人口移動には、(1)自然増減と(2)社会増減の両方の要因がある。通常人口減少とは、前者の自然増減を指す。しかし地域経済では、子どもが生まれなくなって人口が減った効果よりも、満足できる職場がなくて他地域に移って行った効果の方が、より人口流出として深刻なのではなかろうか。
このことは、年齢別の人口増減のグラフを見ると、一目瞭然である。以下は、関東、近畿を除く地域で、2014年中に年代別人口がどのように増減したのかを確認してみたグラフである(図表1、2参照)。九州、東北、中国の順で人口減少幅が大きい。
ここで顕著なのは、20〜24歳の減少幅が特に大きく、次いで15〜19歳、25〜29歳の減少幅が目立っていることだ。20〜24歳の減少は、若者が大学に進学した後、就職時点で地元を離れるケースが多いということである。これは、働きたい職場が必ずしもないという状況だろう。
大学進学時に地元から人口が流出するケース(15〜19歳の減少)や、地元に就職した後に若い時期に他地域に転勤するケース(25〜29歳の減少)も大きい。いずれにしても、地元で稼ごうとするときの受け皿がないことが、地域からの人口流出の減少を引き起こしている。
産業空洞化は
人口減少に拍車をかける
都道府県別の人口増減の状況を総務省『住民基本台帳人口移動報告』を使って調べると、人口流入(転入超過)となっている都道府県は、東京都を筆頭に埼玉県、神奈川県、愛知県、千葉県となっている(図表3参照)。これは、若年世代が就職口を探して、住居を移動したことを反映している。地域別人口移動の背後には、経済活動が停滞すると、それが人口流出を引き起こし、さらなる地盤沈下へと連鎖する図式が隠れているのだろう。
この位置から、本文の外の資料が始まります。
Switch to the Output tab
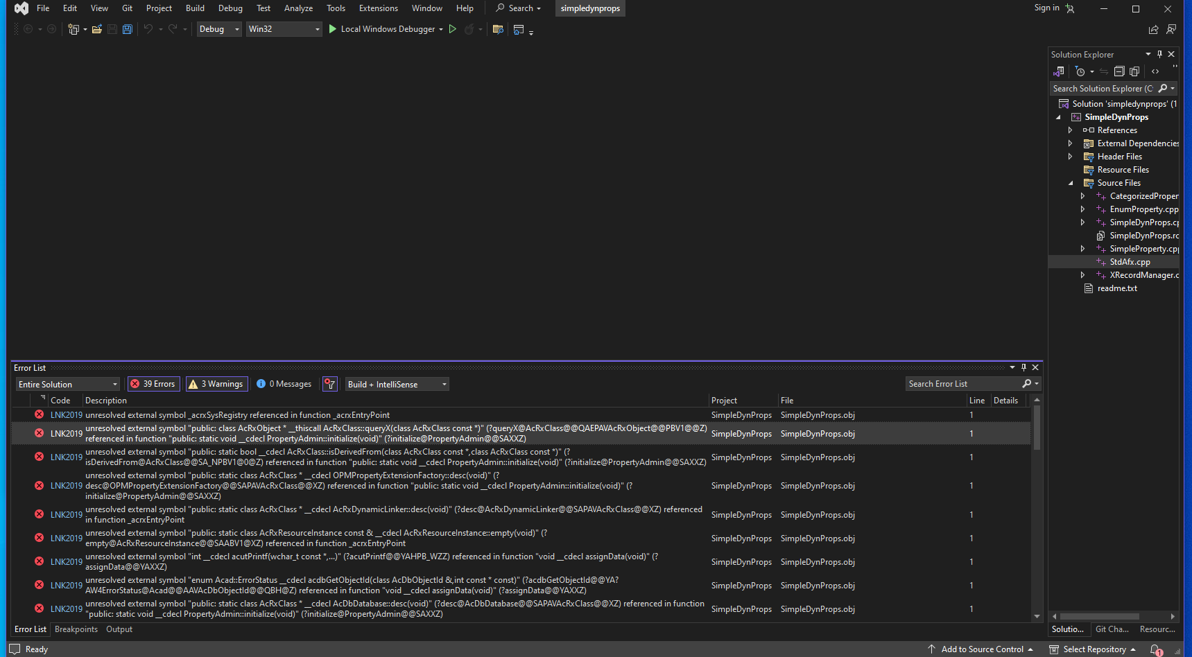1192x657 pixels. [119, 629]
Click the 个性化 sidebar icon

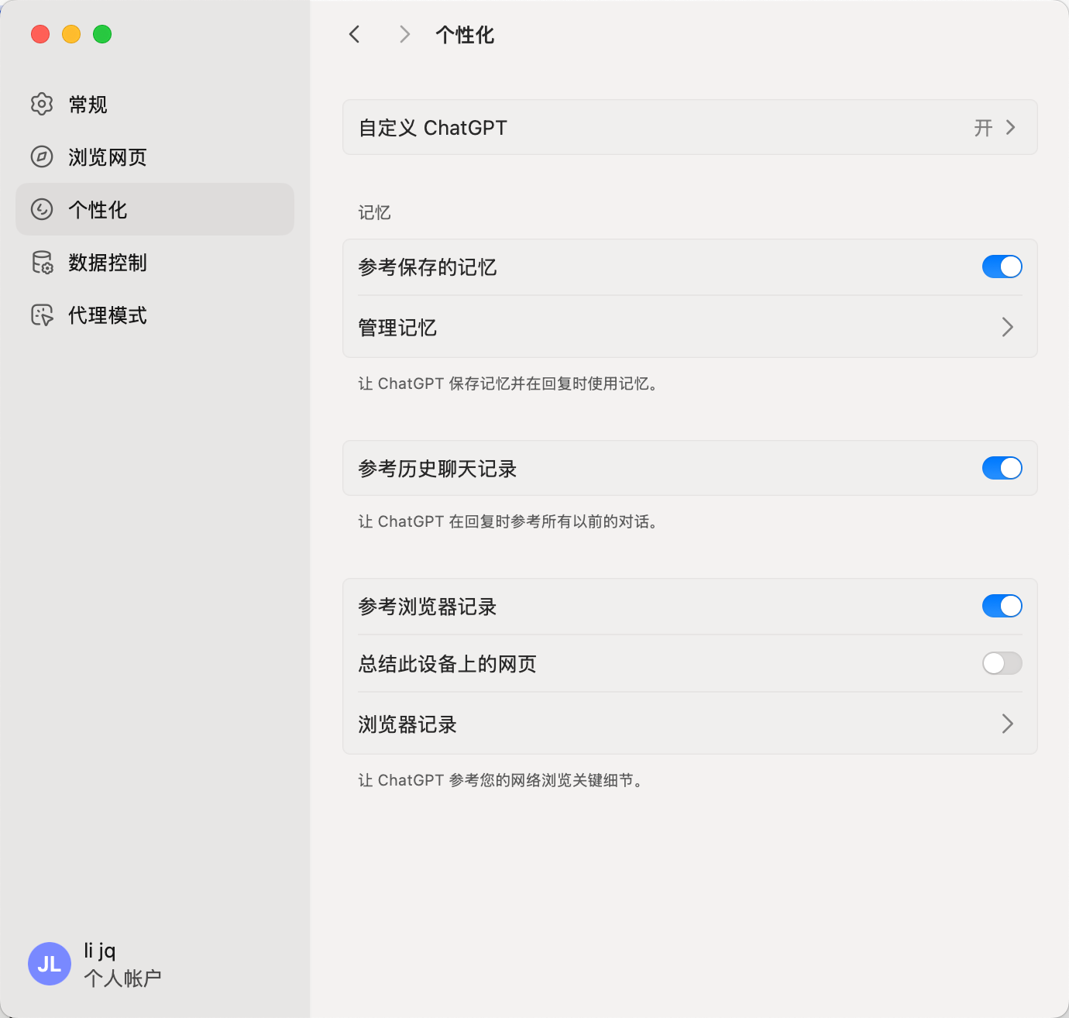coord(42,209)
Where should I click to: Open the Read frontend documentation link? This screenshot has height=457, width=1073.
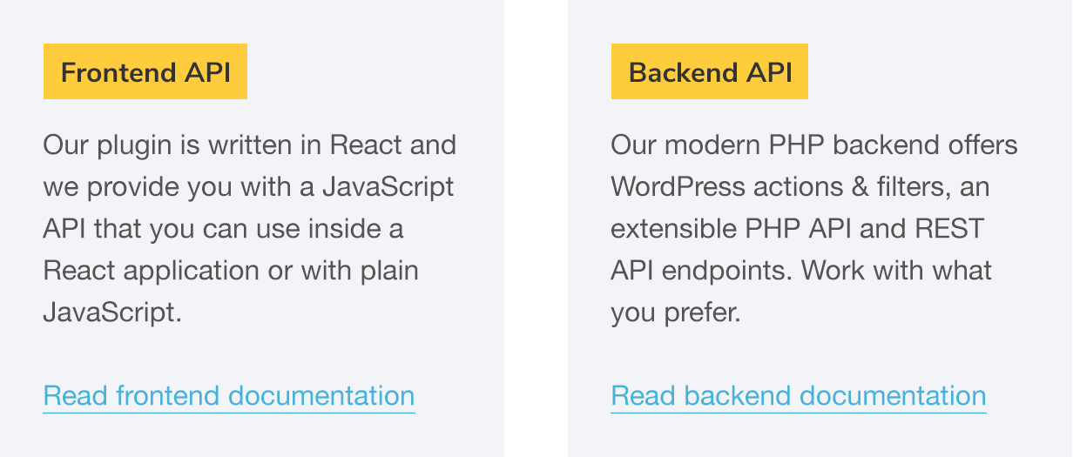pos(229,396)
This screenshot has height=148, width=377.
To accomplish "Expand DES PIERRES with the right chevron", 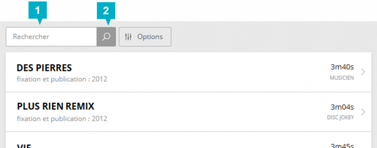I will [363, 72].
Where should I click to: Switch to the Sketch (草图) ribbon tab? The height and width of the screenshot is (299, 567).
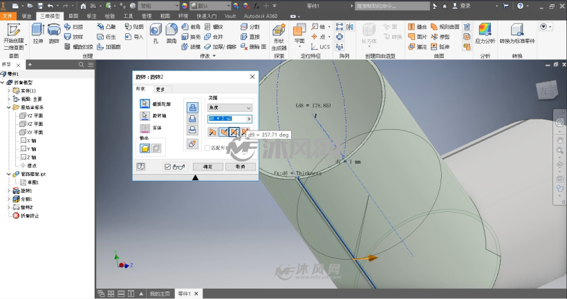click(x=73, y=16)
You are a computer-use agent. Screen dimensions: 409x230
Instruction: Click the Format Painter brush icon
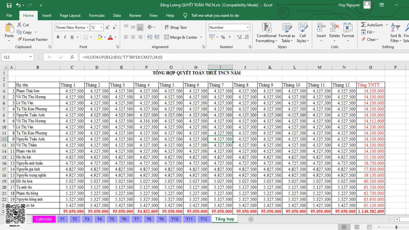pos(19,39)
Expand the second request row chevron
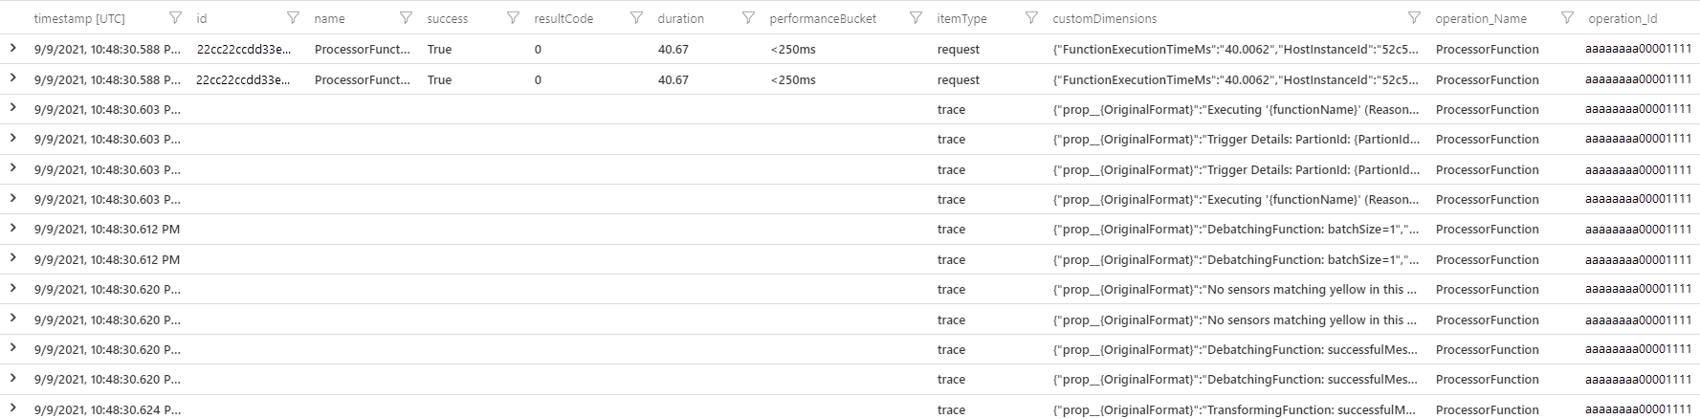Screen dimensions: 1700x419 13,78
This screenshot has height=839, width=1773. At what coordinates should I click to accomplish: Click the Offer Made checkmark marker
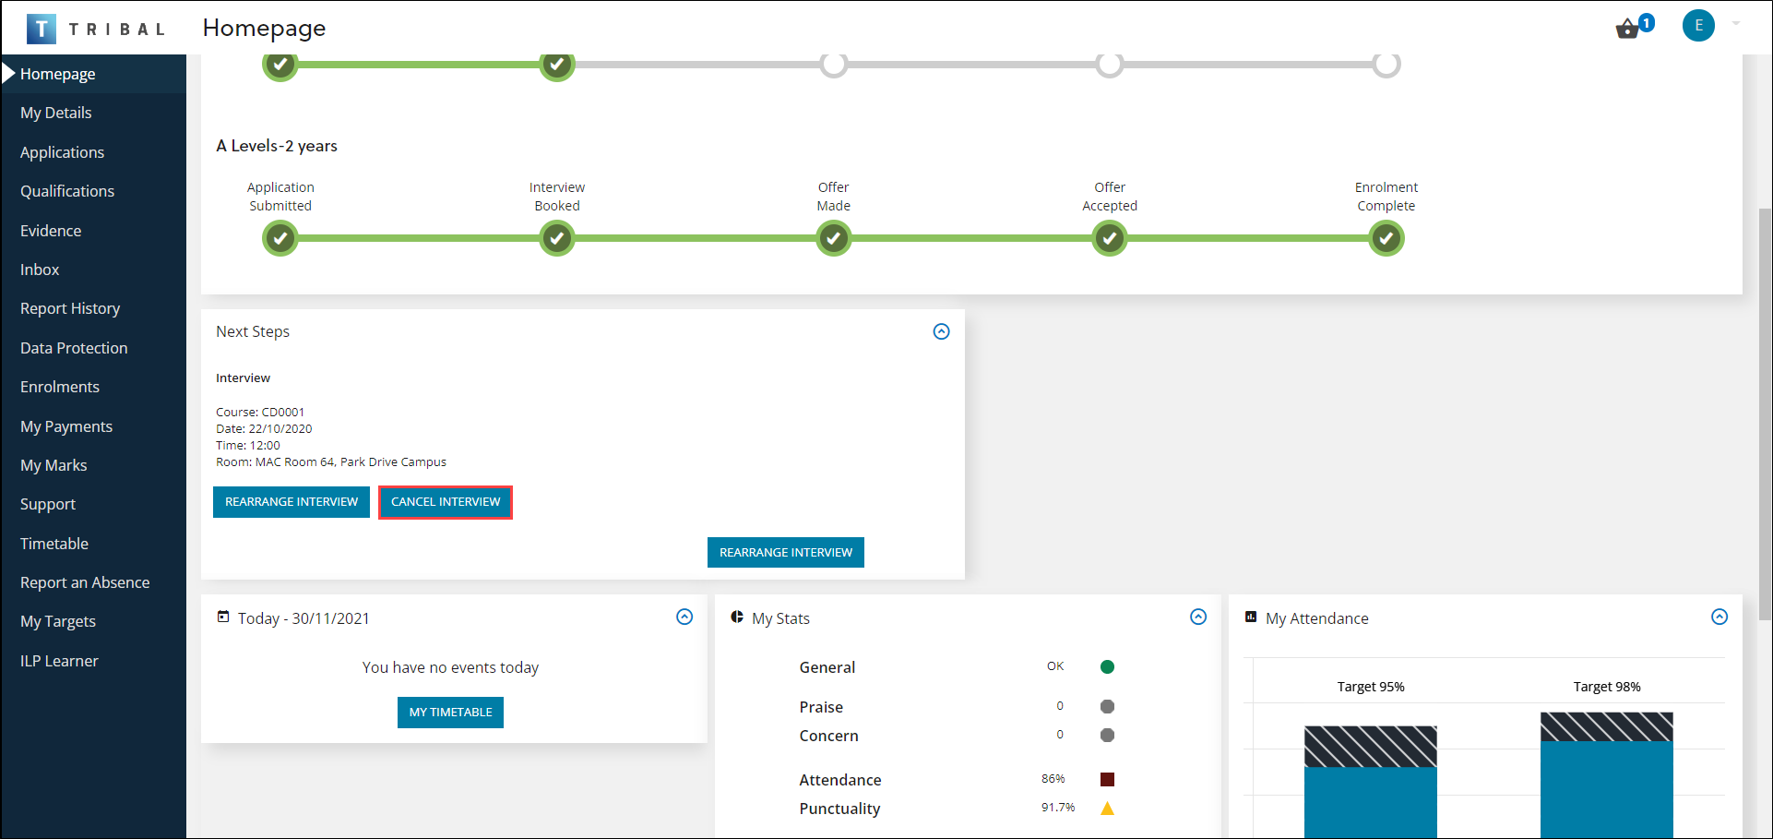pos(833,238)
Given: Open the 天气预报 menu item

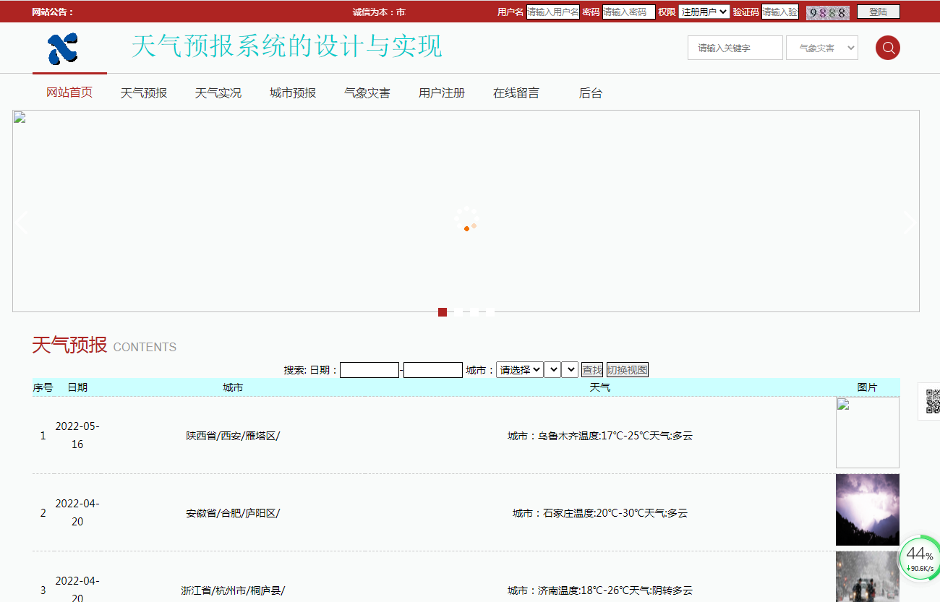Looking at the screenshot, I should pyautogui.click(x=143, y=93).
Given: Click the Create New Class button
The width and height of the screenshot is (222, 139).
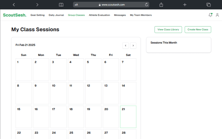Looking at the screenshot, I should [x=198, y=29].
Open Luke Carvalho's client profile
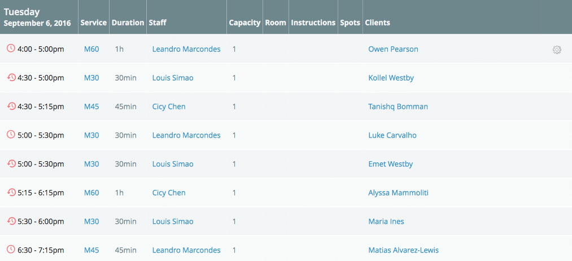Viewport: 572px width, 261px height. (392, 135)
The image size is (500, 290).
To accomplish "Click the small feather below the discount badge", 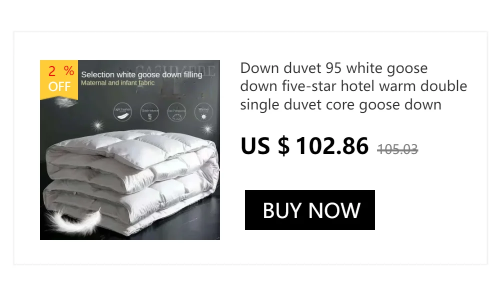I will (x=65, y=103).
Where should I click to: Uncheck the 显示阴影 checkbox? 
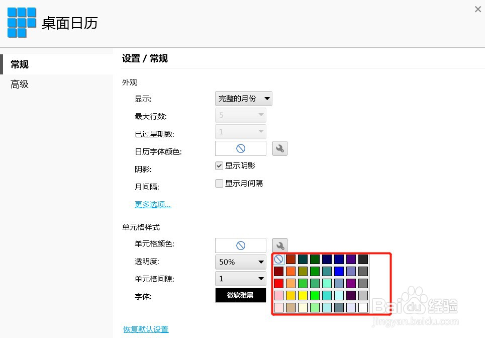219,165
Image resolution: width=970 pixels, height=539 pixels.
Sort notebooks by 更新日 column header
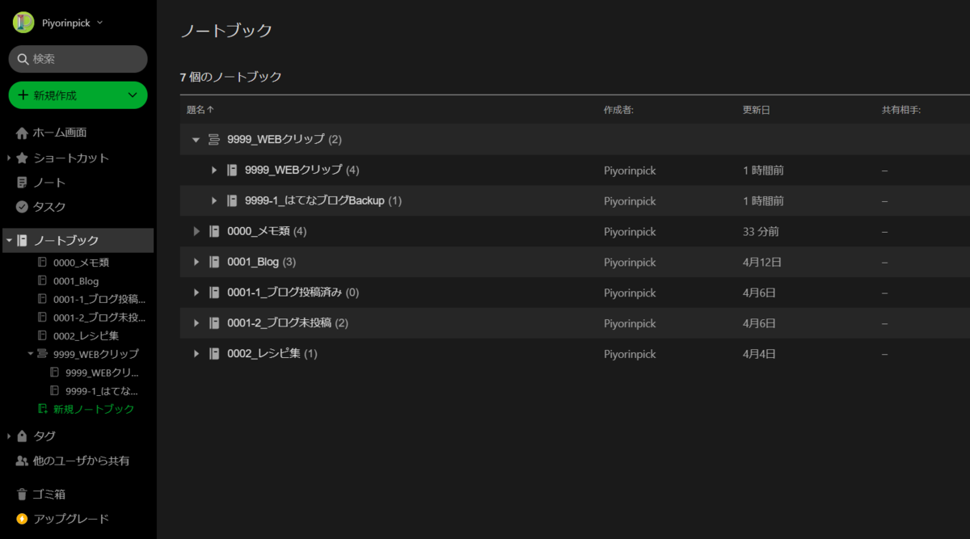tap(757, 110)
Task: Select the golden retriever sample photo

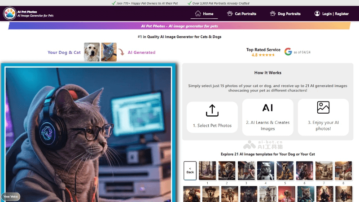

実例として注目したいのは、愛知県の転入・転出超過人数の時系列推移である(図表4参照)。2000年頃からリーマンショック前までは人口増加を遂げていたが、2010年には人口減少に転じた。2011〜2014年はそこそこのプラス幅に止まっている。地元の製造業が生産活動を活発化させているときはよいとしても、円高が国内の生産抑制の要因になると、人口減少の受け皿として十分に機能できなくなるということだ。
2008年末からの1ドル100円を割り込むような超円高は、産業空洞化をもたらし、各地域で製造業の雇用吸収を失わせたと考えられる。地方創生は、もっと積極的な産業育成策として推進されるべきであろう。
年齢別の人口増減のデータを見ていて気がつくのは、60〜64歳の年齢層で人口がわずかに増加する動きが、いくつかの都道府県で確認できることだ。これは、60歳代前半で退職した人が、地元にUターンするケースが意外に多いことを示している。
高齢者にUターンの動き
雇用の受け皿をどう考えるか
絶対数で見ると、鹿児島県、北海道、熊本県、長野県、沖縄県がベストファイブで人口増加が多い。特に九州南部の地域では、55〜69歳のシニア層の人口流入が比較的多くなっていて、それが人口減少の歯止めになっている(図表5参照)。また、年齢別の比率で見ると、鹿児島県(0.39%)、沖縄県(0.32%)、熊本県(0.26%)、大分県(0.23%)、鳥取県(0.22%)である。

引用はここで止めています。